### [WHAT IS REQUIRED]
Leave out every picture, and return exactly the lines from the line containing "The height and" through the end of the records below, both inclusive.

### [AVAILABLE RECORDS]
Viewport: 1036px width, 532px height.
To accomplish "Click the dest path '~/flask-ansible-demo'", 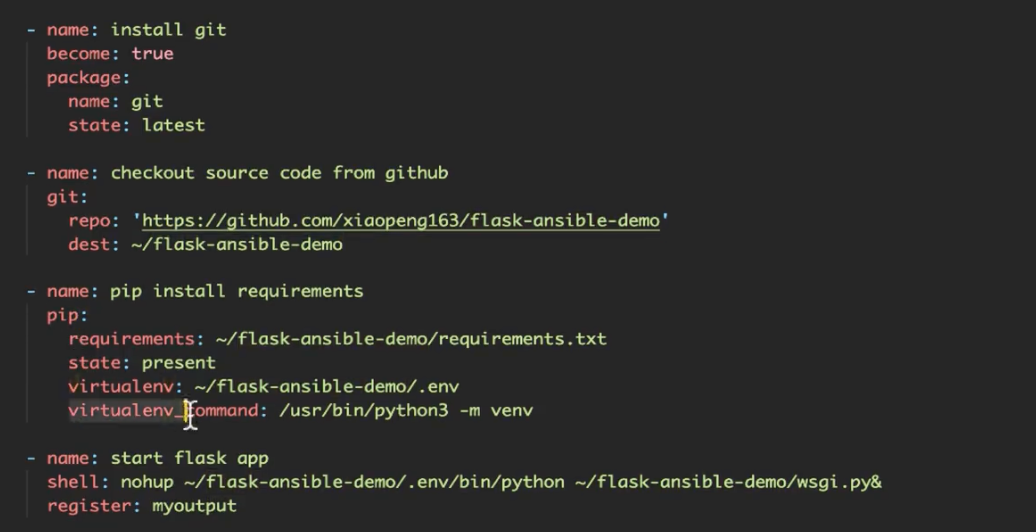I will (x=236, y=244).
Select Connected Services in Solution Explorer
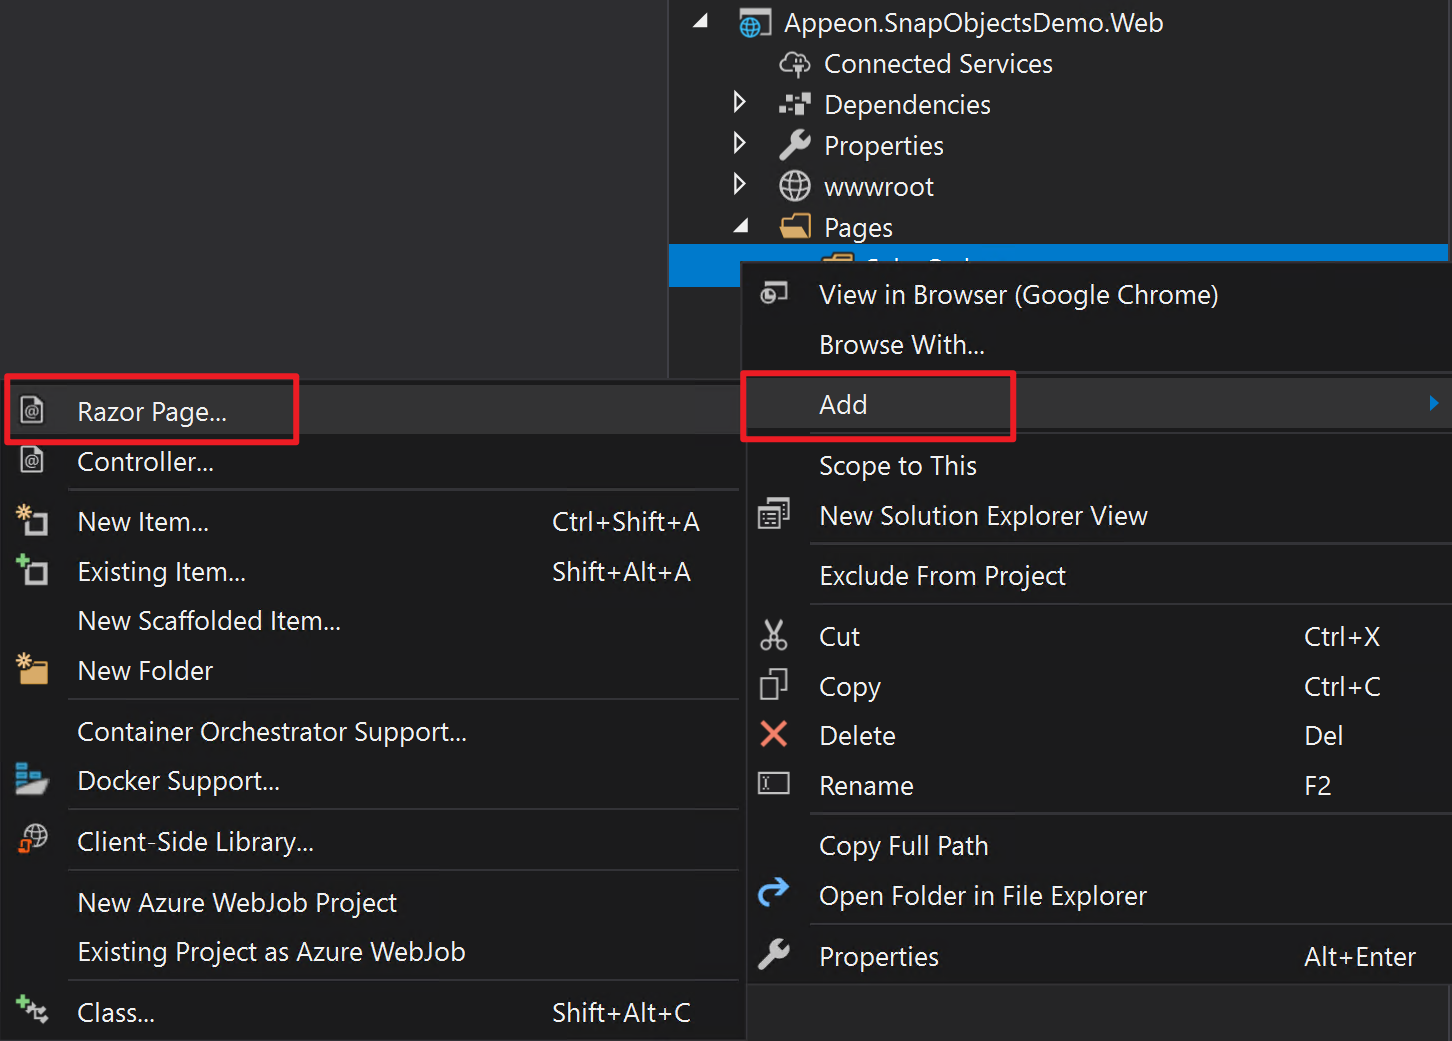Screen dimensions: 1452x1041 pos(937,64)
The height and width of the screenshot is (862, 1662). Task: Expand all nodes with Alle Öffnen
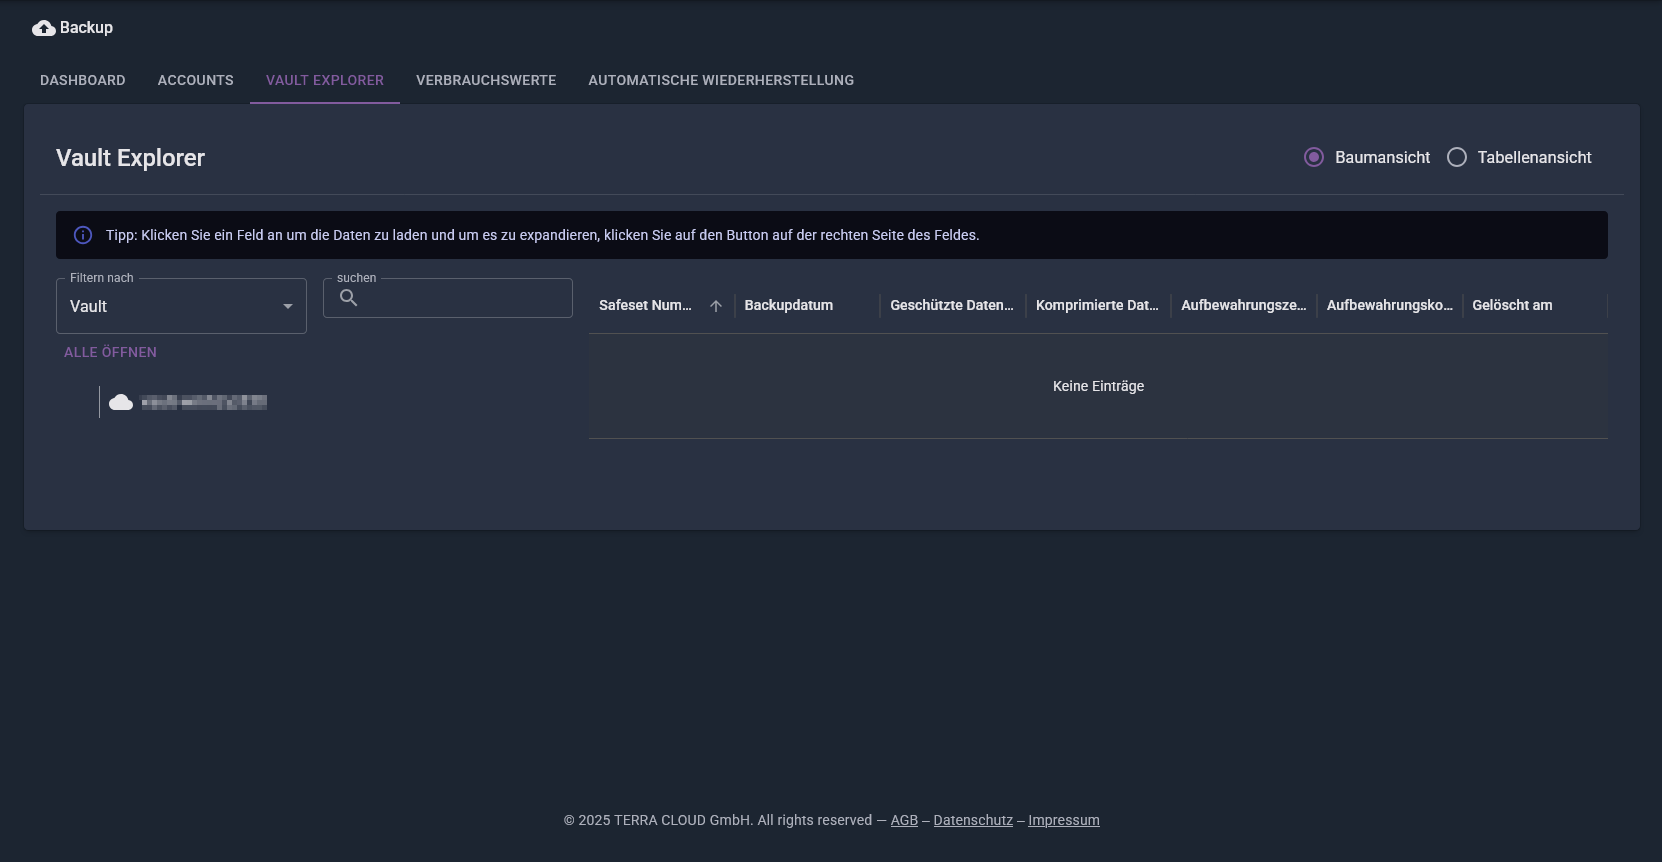[110, 352]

### [EXERCISE ANSWER]
The height and width of the screenshot is (862, 1662). Task: Expand all nodes with Alle Öffnen
[110, 352]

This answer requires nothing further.